A PPDP (Public Private Development Partnership) is a way of delivering and funding public services with wider development impact. The investment, risks, responsibilities and rewards are shared between the public sector, the private sector and a development partner. The Public Private Partnership (PPP) approach, which is based on the assumption that certain public goods can be delivered more efficiently and effectively by the private sector, is not new as such. However, adding the “D” (Development), thereby turning PPP into PPDP, is a relatively new and innovative method. It stems partly from the Sustainable Development Goals which can only be realized with a strong commitment to global partnership and cooperation.
PPDPs are used in areas where poverty reduction cannot be achieved by separating private actors, the public sector and development agencies, and where all these actors share a common goal.

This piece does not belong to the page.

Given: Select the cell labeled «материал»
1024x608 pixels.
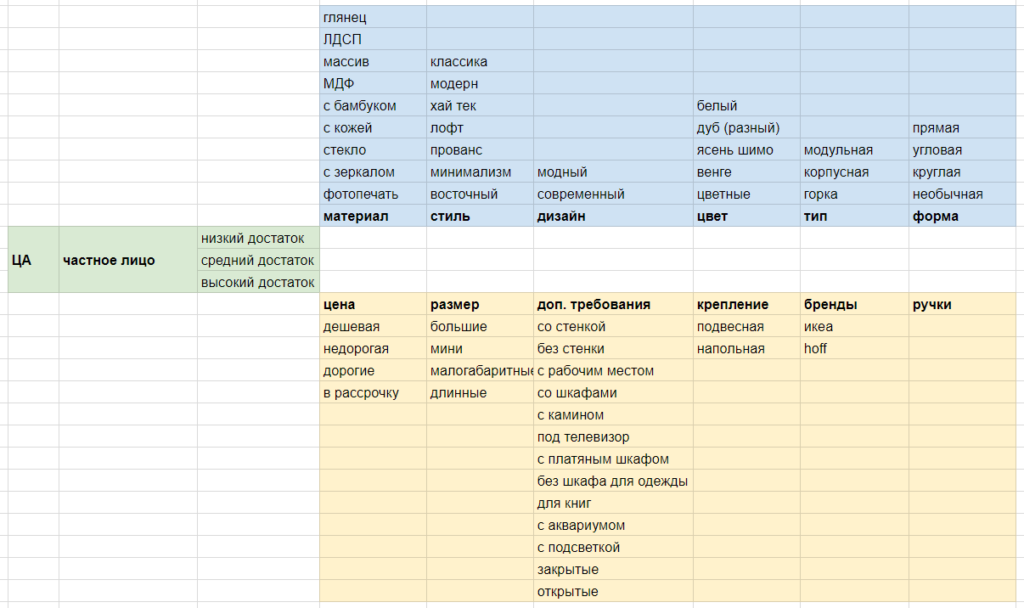Looking at the screenshot, I should click(x=373, y=216).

To make a PPDP successful, it has to create benefits for all parties.
The LKDF uses PPDPs in the context of skills development and vocational training centers, thereby particularly targeting Goals 17, 4, 9, 8 and 5. In a typical LKDF project, the private sector brings in equipment and know-how, the public sector contributes buildings and staff-time, and the development partners provide funding for the development objectives, and linkages to the government. Moreover, the development partners act as a neutral body bringing the different parties together. The common goal in such projects is to create a highly skilled workforce, because this improves opportunities for businesses on the one hand, and reduces unemployment and poverty in the other hand.